Figure 6.

Histone deacetylase inhibitor treatment strongly decreases the migratory activity of A375 melanoma cells in a PMCA4b-dependent manner. A375 cells were treated with 4 mM valproate for 48 h before the migration analysis. (A) The random migratory activity of A375 melanoma cells was analyzed by automated fluorescence microscopy for 24 h (A1). Single cell migration trajectories of untreated, control cells (left graph) and valproate-treated cells (right graph) were recorded. Starting position of each cell trajectory was fixed to the origin of the plot. (A2) Mean velocity was evaluated for 24 h of migration. Data are shown as mean ± SEM of ≥100 individual cells of at least three independent measurements.
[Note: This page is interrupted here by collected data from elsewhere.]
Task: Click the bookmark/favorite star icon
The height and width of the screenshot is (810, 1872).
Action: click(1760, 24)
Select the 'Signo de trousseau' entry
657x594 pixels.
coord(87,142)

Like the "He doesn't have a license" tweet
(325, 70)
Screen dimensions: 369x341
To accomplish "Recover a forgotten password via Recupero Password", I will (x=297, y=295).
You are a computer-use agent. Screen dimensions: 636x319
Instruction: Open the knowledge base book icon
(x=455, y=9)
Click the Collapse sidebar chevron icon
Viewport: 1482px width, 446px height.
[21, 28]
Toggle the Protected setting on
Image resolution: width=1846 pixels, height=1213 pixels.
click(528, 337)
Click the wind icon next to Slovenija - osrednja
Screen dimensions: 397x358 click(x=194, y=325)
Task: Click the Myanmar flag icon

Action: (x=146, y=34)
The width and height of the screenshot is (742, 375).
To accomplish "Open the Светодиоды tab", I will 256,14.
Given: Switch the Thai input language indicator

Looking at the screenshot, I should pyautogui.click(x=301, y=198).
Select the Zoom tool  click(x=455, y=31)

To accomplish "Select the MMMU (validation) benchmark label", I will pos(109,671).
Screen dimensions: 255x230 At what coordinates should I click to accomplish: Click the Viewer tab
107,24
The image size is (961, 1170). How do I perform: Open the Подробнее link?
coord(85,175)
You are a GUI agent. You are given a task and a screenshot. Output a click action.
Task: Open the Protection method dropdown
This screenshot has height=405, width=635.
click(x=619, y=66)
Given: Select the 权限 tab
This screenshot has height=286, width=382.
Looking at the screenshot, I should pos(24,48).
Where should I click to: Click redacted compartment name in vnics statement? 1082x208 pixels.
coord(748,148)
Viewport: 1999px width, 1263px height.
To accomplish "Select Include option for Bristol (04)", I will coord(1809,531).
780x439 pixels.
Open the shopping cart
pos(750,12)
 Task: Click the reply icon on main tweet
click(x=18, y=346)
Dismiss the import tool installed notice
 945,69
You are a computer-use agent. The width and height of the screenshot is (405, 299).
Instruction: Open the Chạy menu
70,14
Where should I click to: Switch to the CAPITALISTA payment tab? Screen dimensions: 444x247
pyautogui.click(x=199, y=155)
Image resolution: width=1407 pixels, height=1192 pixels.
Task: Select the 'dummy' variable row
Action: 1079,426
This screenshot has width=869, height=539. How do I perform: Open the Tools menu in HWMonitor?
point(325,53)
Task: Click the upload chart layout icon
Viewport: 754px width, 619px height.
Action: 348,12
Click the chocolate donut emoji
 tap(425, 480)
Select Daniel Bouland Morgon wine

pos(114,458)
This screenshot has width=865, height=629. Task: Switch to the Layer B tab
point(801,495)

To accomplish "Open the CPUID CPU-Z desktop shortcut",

Significance compared to control is denoted by ***p < 0.001; two-tailed unpaired t-test. (B,C). Effect of valproate treatment of A375 cells (B) and specific inhibition of PMCA4 with caloxin 1c2 (C) on the directional migration of A375 cells. The effect of PMCA4 inhibition was studied on untreated (C1) and 4 mM valproate-treated (C2) A375 cells. The directional migration activity was assessed using Boyden chambers. B1 images show representative fields of view from the bottom of the filter (control and 4 mM valproate-treated A375 cells). B2 shows migration of cells in response to different concentrations (1–5 mM) of valproate. The cells that migrated through the membrane to the bottom face were counted. The bar graphs (B2, C1, C2) indicate the average number of migrated cells per field. Data are mean of three experiments ± SEM. Significance of comparisons is denoted by ***p < 0.001; two-tailed unpaired t-test.